If you're in a similar place, can I encourage you with the reality that "you're only human"? Your body and your mind are affected by the fall. Chemical and hormonal imbalances are a part of the broken experience of being a human being who is living under the limits and sad effects of a fallen world. Your Father in Heaven knows your frame, he knows that you are dust, and has so much compassion for you. He also sent Jesus to live the perfect life you couldn't, die the death you deserved, and raised him for your justification so that you could be free from the feeling that you have to have it all together.

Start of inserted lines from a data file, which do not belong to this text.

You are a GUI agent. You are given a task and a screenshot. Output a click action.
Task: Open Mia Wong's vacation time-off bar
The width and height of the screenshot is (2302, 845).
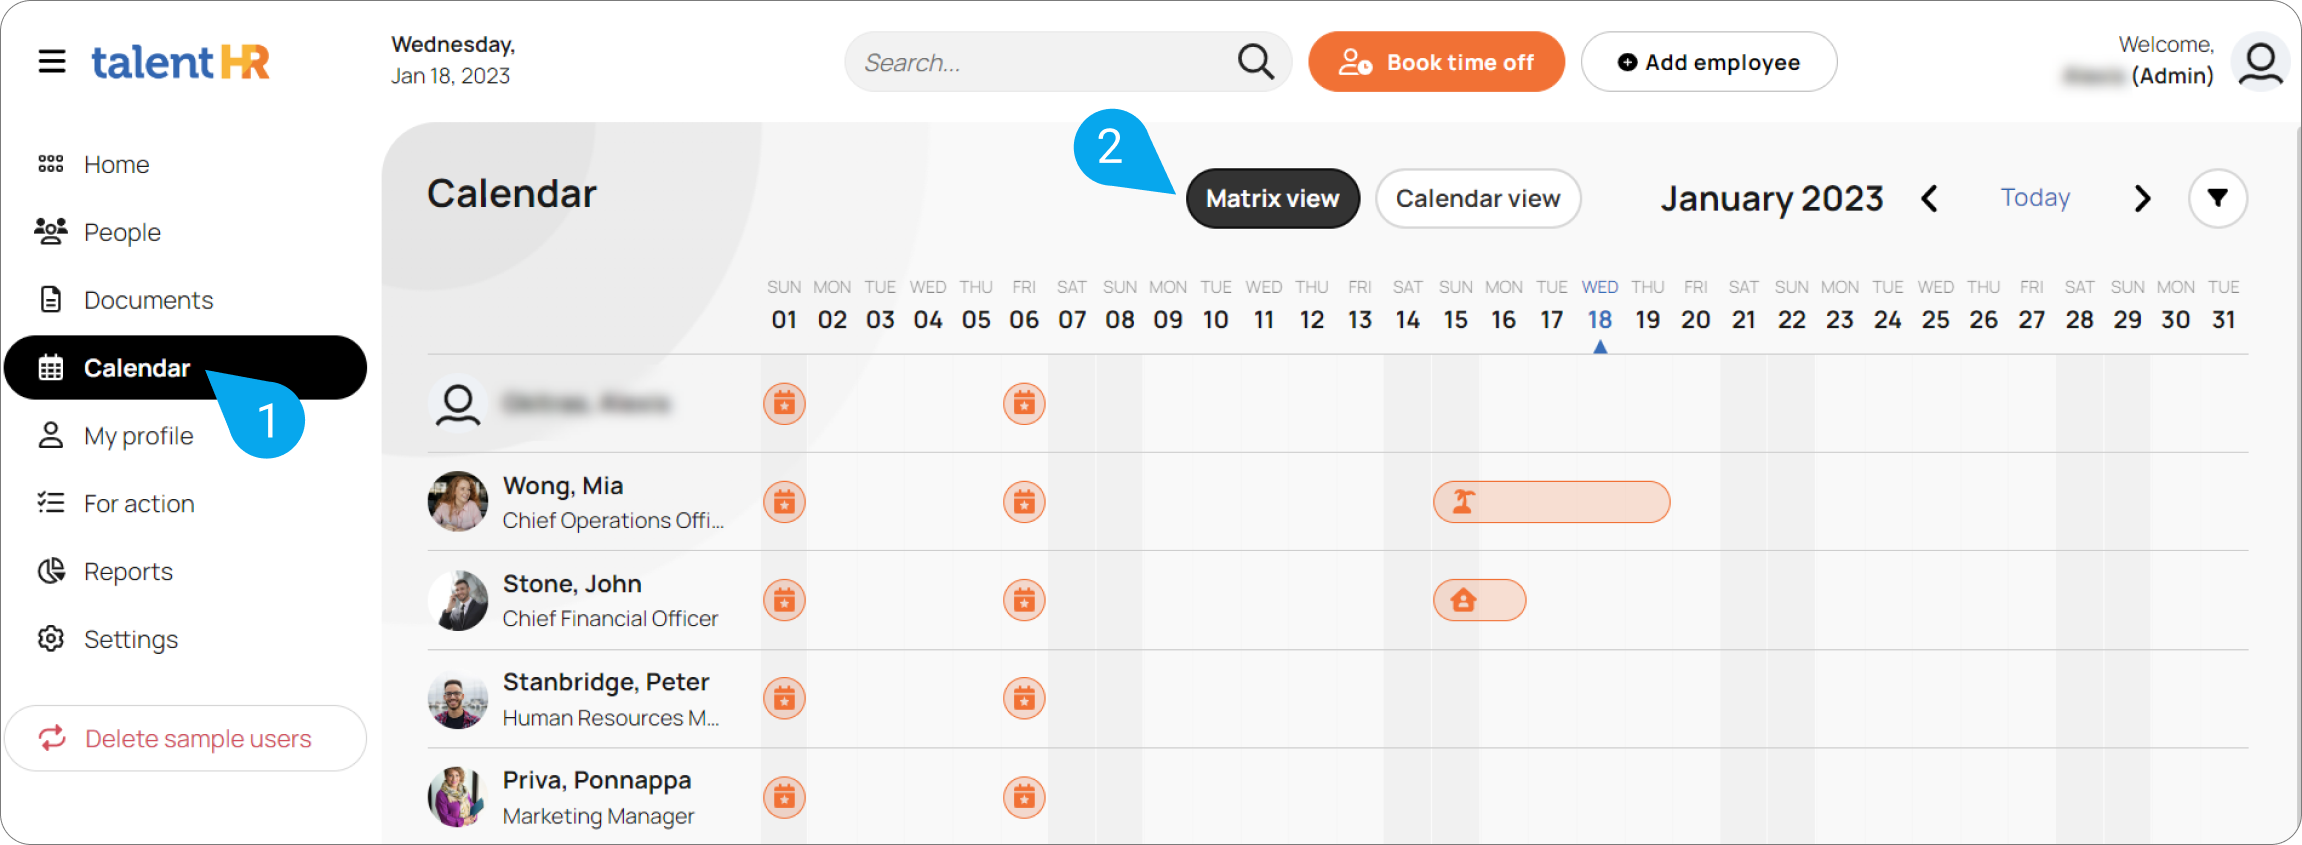(x=1551, y=502)
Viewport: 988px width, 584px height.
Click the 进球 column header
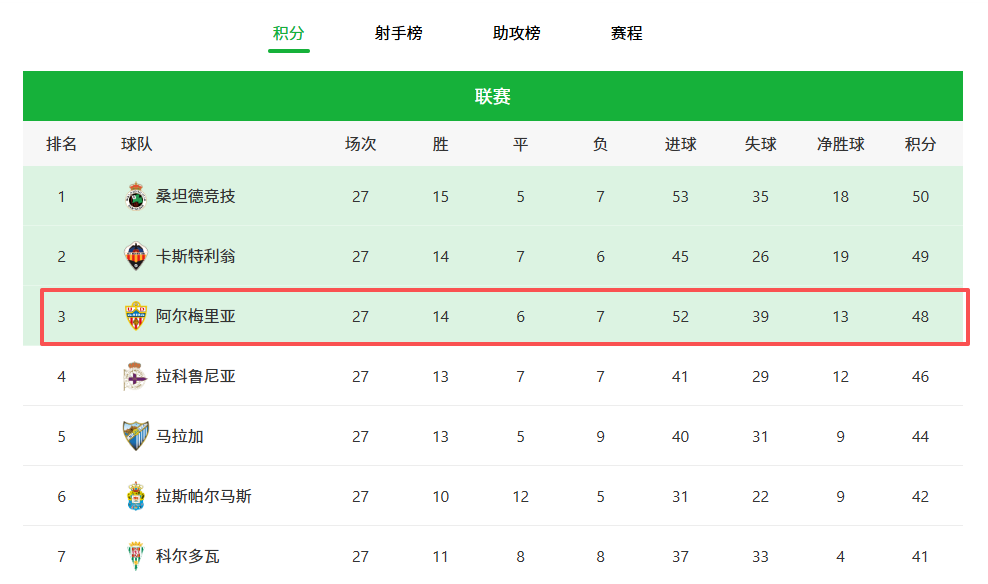680,144
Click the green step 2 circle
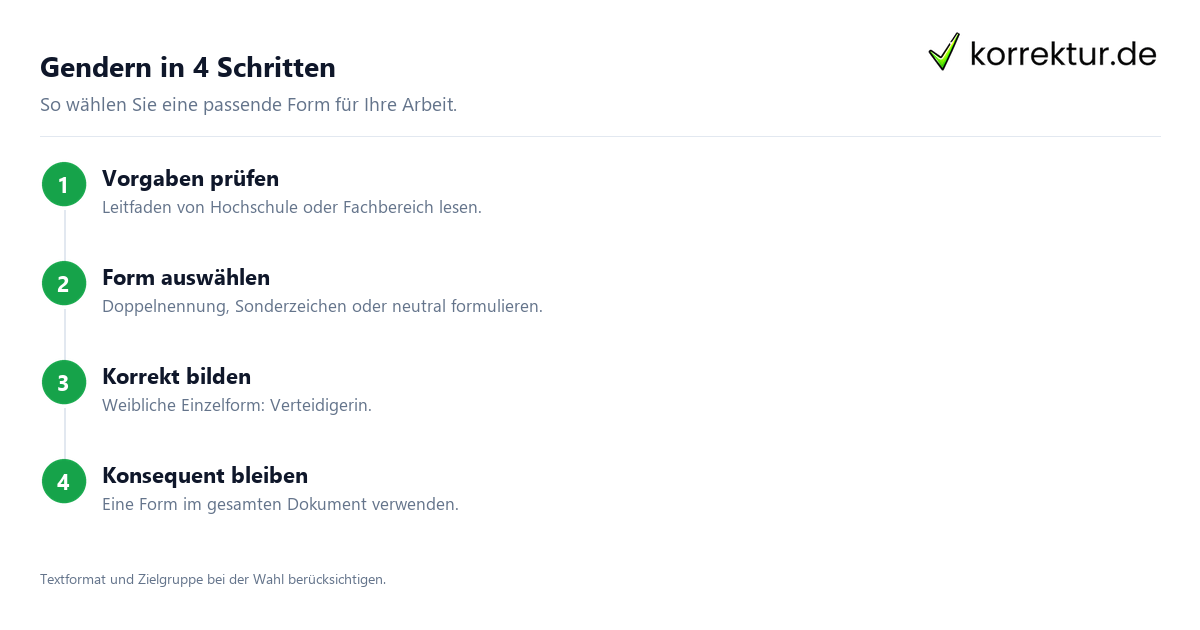1200x630 pixels. [x=64, y=283]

You have nothing to prove.

Christ is your righteousness; not your display of emotional fortitude, maternal instinct, or physical ability to do all the things. So you can answer honestly on the survey your pediatrician gives you at the one week check up if you feel like things are "really getting on top of you." You can tell your OB at that 6 week check up that sometimes you feel like you can't get out of bed, or that occasionally the baby's cries makes you feel rage. You can tell the older women in your church that you're struggling and need help, even if you don't know what that would look like. You can call and make an appointment. You can ask friends to be with you when the sun starts to set and your thoughts get irrational, or to watch your children so you can take the nap that might make all the difference for your tortured, sleep deprived body and mind.

 

Maybe commands about not being afraid or discouraged have caused you to feel as if the right thing to do is to extinguish your fear and depression with a firehose of biblical platitudes. But those commands are given by a relational God, who has given us a hymnbook in his word filled with lament and songs to sing when we're afraid. He invites you to come to him and find rest for your anxious mind and troubled heart.

 

We have to be able to be honest about where we are to receive God's provision for our incredibly human need. He stands ready to help women with post-partum anxiety and depression by his Spirit, through his word, through counseling and practical medical means, and through their local body of believers. Please, my friend, don't let your shame over how you're “handling” the weeks and months after childbirth keep you from asking for the help you (and your children) so desperately need, the help that God is so willing and able to provide. I am pausing to pray that those of you reading and resonating with these words would know the freedom and gospel peace that comes from being honest about your need and having that need met. Would you know the sufficiency of his grace for you, and be moved to praise as his power is made perfect in your weakness.